78. The apparent resistivities obtained at 0.1 Hz and 10 Hz in the frequency domain I.P. measurement are 100 ohm m and 80 ohm m, respectively. The Percentage Frequency Effect is_________.

Solution:

f and F are the frequencies (F>f) and f=0.05 to 0.5 Hz and F=1-10 Hz. Then $\rho_f$ >$\rho_F$ then, frequency effect is

$FE = \frac{\rho_f-\rho_F}{\rho_F}---(1)$

The ratio FE is often multiplied by 100 to express it as a precentage frequecy effect (PFE)

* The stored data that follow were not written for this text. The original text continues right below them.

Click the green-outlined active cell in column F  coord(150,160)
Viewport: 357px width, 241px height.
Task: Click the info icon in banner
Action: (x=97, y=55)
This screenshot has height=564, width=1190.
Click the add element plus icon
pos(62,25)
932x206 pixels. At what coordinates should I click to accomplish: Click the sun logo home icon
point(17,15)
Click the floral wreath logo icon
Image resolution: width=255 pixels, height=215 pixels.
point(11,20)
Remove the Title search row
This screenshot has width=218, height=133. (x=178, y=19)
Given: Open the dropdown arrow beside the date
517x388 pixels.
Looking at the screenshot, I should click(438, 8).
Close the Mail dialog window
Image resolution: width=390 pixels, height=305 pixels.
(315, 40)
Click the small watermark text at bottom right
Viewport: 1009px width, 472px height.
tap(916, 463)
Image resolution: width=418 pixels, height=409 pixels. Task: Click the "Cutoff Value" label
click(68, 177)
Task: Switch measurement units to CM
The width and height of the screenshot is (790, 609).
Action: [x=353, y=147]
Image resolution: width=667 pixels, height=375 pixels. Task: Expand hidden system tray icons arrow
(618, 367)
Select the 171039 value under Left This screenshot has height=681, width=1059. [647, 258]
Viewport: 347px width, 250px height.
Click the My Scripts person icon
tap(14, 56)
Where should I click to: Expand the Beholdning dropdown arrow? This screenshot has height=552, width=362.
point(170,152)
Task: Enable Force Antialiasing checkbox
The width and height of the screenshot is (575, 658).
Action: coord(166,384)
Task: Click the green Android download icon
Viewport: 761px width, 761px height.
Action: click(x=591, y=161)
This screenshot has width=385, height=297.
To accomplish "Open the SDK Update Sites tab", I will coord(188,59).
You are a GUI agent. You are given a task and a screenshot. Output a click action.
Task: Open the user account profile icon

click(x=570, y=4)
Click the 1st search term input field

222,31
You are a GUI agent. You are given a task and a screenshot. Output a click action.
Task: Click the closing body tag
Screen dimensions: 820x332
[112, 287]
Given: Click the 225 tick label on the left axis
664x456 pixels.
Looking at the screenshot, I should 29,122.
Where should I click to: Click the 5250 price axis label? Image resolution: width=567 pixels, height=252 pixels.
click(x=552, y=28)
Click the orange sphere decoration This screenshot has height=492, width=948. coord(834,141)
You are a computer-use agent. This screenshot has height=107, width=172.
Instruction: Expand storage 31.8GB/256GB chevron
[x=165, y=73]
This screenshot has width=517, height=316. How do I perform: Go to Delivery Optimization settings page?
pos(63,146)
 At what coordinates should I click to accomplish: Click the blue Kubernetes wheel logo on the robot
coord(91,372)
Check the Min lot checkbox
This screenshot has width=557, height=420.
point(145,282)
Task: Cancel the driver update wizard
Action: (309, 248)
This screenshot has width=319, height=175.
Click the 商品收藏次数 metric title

$PFE = 100*\frac{\rho_f-\rho_F}{\rho_F}---(2)$

$PFE = 100*\frac{\rho_{0.1}-\rho_{10}}{\rho_{10}}----(3)$

$\rho_f$ - 100 ohm m

$\rho_F$ - 80 ohm m

Substitute above values in eq (3)

$PFE = 100*\frac{100-80}{80}$

$PFE = 100*\frac{20}{80}$

$PFE = 100*0.25$

$PFE = 25$

Reference : Fundamental of Geophysics, William Lowrie.